Since then, 2019 earnings have been downgraded substantially. As Ian Harnett, chief investment strategist at Absolute Strategy Research recently noted:
“We do not think insurance cuts will be enough, we think earnings growth is not going to be 7% this year, it is going to be -5%, and maybe even -10. We are looking at these recession risk models rising, credit impulse numbers in the states are weak, that tends to bring unemployment up and tends to bring equity markets down.”
Given there has been no “trade deal” as of yet, the increase in tariffs in June to 25% have yet to show up in reports just yet, and global growth slowing, there is an elevated risk of an “earnings recession” currently.
There is also just the simple issue that markets are very extended above their long-term trends, as shown in the chart below. A geopolitical event, a shift in expectations, or an acceleration in economic weakness in the U.S. could spark a mean-reverting event which would be quite the norm of what we have seen in recent years.
Then there are the tail-risks of a credit-related event caused by a dollar funding shortage, a banking crisis (Deutsche Bank), or a geopolitical event, or a surge in defaults on “leveraged loans” which are twice the size of the “sub-prime” bonds liked to the “financial crisis.” (Read more here)
Just remember, bull-runs are a one-way trip.
Most likely, this is the final run-up before the next bear market sets in. However, where the “top” is eventually found is the big unknown question. We can only make calculated guesses.
Currently, the “math” suggests there are just 200 points of upside to our next target, but there is roughly 800-points of downside.
Be careful how you bet; these are odds that Vegas would love to give you.
I know. I know.
It is easy to get wrapped up in the bullish advance. However, it is worth remembering that making up a loss of capital is not only hard to do, but the “time” lost cannot.
The point is while the media, and bulk of the commentary continue, to “urge you to ride the bull,” they are not going to tell you when to get off.
Moreover, when the ride does come to an end, the media will ask first “why no one saw it coming?”

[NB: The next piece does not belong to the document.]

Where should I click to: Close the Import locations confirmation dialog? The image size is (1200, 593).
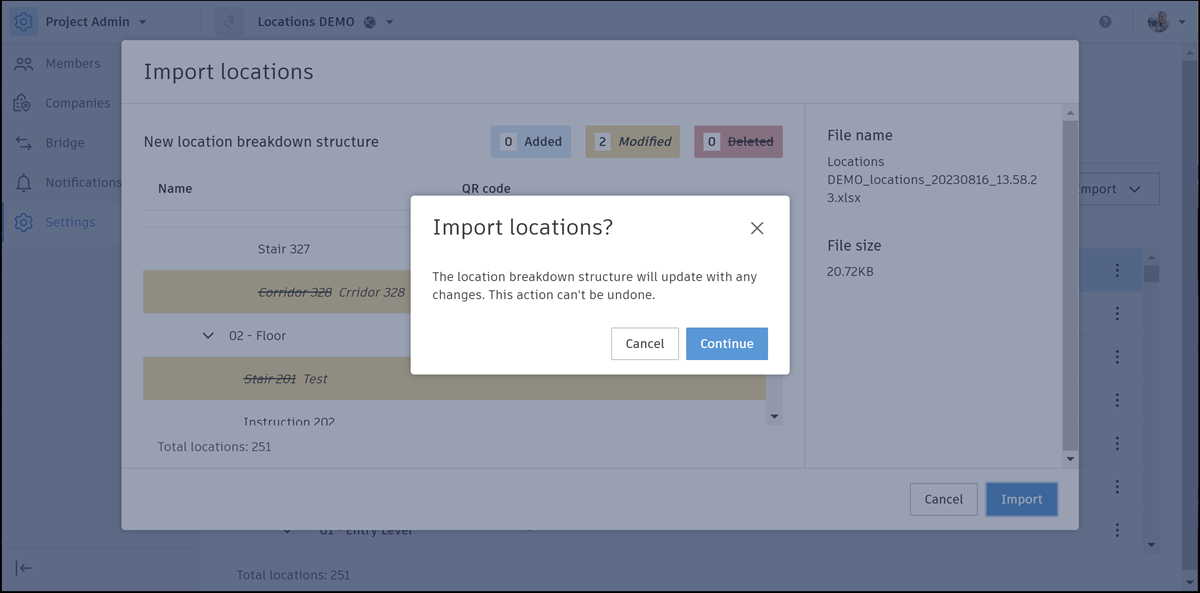pyautogui.click(x=757, y=228)
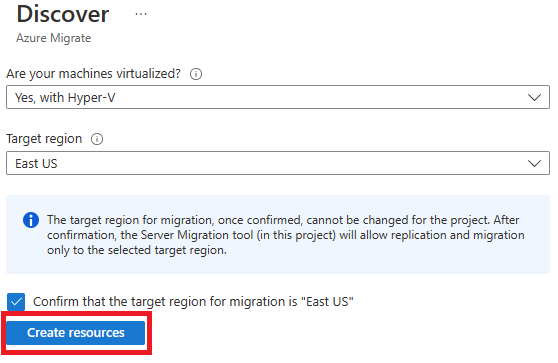The width and height of the screenshot is (558, 363).
Task: Click the target region warning message text
Action: (x=286, y=235)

Then they will ask “why YOU did not see it coming when it so obvious.”
In the end, being right, or wrong, does not affect the media as they are not managing your money. Nor are they held responsible for consistently poor advice. However, being right, or wrong, has a very big effect on you.
Let me repeat for all of those who continue to insist I am bearish and somehow am missing out on the “bull market” advance:
“While our portfolios remain long currently, we do so with hedges and stops in place, a thorough methodology of analysis, and a strict investment discipline we follow to mitigate the risk of long-biased exposure. In other words, whenever the market does turn, we will sell and move to cash.”
If you are going to “ride this bull,” make sure you do it with a strategy in place for when, not if, you get thrown.